Material shown –

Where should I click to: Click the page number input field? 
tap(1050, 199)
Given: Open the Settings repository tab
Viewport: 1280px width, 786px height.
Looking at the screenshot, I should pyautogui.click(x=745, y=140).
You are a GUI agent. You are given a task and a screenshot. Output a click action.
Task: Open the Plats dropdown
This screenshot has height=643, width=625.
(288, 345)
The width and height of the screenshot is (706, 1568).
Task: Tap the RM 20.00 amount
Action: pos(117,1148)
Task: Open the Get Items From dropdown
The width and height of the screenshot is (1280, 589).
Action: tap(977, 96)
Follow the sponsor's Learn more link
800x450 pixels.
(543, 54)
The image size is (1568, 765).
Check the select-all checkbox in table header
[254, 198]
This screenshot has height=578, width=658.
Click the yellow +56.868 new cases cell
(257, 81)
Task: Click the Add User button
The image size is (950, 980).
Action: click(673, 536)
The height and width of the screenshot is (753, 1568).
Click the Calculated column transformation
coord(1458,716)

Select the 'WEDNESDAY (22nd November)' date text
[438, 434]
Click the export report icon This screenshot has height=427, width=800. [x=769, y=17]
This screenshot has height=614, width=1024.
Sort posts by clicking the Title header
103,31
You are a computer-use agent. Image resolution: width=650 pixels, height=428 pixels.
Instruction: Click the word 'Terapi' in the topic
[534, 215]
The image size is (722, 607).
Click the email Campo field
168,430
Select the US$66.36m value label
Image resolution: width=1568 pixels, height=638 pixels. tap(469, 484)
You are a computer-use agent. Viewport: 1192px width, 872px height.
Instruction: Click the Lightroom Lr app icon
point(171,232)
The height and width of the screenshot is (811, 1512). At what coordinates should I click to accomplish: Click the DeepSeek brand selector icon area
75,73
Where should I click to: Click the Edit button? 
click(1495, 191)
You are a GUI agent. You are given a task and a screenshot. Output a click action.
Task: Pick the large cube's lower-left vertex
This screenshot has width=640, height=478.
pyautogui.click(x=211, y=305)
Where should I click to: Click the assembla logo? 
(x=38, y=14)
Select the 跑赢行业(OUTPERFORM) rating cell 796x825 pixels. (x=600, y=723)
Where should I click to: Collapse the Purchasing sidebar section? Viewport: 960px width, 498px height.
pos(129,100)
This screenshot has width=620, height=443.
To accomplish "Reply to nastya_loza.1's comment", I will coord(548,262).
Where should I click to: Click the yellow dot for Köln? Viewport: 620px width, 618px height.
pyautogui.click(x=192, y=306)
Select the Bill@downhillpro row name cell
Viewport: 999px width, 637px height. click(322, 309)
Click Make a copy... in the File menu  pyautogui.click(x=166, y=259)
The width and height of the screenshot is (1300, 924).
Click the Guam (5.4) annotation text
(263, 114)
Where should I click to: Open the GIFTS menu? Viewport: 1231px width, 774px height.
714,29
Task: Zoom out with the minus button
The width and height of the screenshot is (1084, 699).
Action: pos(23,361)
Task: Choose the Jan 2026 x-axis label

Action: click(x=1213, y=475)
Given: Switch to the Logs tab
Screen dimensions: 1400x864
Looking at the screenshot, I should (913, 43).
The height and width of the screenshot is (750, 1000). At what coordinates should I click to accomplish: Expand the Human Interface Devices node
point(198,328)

Written problem –
Quote every line above word for word.

Answer to this exercise –
Where should I click to: Click the page number input field? 
tap(1050, 199)
Given: Open the Settings repository tab
Viewport: 1280px width, 786px height.
Looking at the screenshot, I should pyautogui.click(x=745, y=140).
You are a GUI agent. You are given a task and a screenshot. Output a click action.
Task: Open the Plats dropdown
This screenshot has height=643, width=625.
(288, 345)
The width and height of the screenshot is (706, 1568).
Task: Tap the RM 20.00 amount
Action: pos(117,1148)
Task: Open the Get Items From dropdown
The width and height of the screenshot is (1280, 589).
Action: tap(977, 96)
Follow the sponsor's Learn more link
800x450 pixels.
(543, 54)
The image size is (1568, 765).
Check the select-all checkbox in table header
[254, 198]
This screenshot has height=578, width=658.
Click the yellow +56.868 new cases cell
(257, 81)
Task: Click the Add User button
The image size is (950, 980).
Action: click(673, 536)
The height and width of the screenshot is (753, 1568).
Click the Calculated column transformation
coord(1458,716)

Select the 'WEDNESDAY (22nd November)' date text
[438, 434]
Click the export report icon This screenshot has height=427, width=800. [x=769, y=17]
This screenshot has height=614, width=1024.
Sort posts by clicking the Title header
103,31
You are a computer-use agent. Image resolution: width=650 pixels, height=428 pixels.
Instruction: Click the word 'Terapi' in the topic
[534, 215]
The image size is (722, 607).
Click the email Campo field
168,430
Select the US$66.36m value label
Image resolution: width=1568 pixels, height=638 pixels. tap(469, 484)
You are a computer-use agent. Viewport: 1192px width, 872px height.
Instruction: Click the Lightroom Lr app icon
point(171,232)
The height and width of the screenshot is (811, 1512). At what coordinates should I click to accomplish: Click the DeepSeek brand selector icon area
75,73
Where should I click to: Click the Edit button? 
click(1495, 191)
You are a GUI agent. You are given a task and a screenshot. Output a click action.
Task: Pick the large cube's lower-left vertex
This screenshot has width=640, height=478.
pyautogui.click(x=211, y=305)
Where should I click to: Click the assembla logo? 
(x=38, y=14)
Select the 跑赢行业(OUTPERFORM) rating cell 796x825 pixels. (x=600, y=723)
Where should I click to: Collapse the Purchasing sidebar section? Viewport: 960px width, 498px height.
pos(129,100)
This screenshot has width=620, height=443.
To accomplish "Reply to nastya_loza.1's comment", I will coord(548,262).
Where should I click to: Click the yellow dot for Köln? Viewport: 620px width, 618px height.
pyautogui.click(x=192, y=306)
Select the Bill@downhillpro row name cell
Viewport: 999px width, 637px height. click(322, 309)
Click Make a copy... in the File menu  pyautogui.click(x=166, y=259)
The width and height of the screenshot is (1300, 924).
Click the Guam (5.4) annotation text
(263, 114)
Where should I click to: Open the GIFTS menu? Viewport: 1231px width, 774px height.
714,29
Task: Zoom out with the minus button
The width and height of the screenshot is (1084, 699).
Action: pos(23,361)
Task: Choose the Jan 2026 x-axis label

Action: click(x=1213, y=475)
Given: Switch to the Logs tab
Screen dimensions: 1400x864
Looking at the screenshot, I should (913, 43).
The height and width of the screenshot is (750, 1000). At what coordinates should I click to accomplish: Expand the Human Interface Devices node
point(198,328)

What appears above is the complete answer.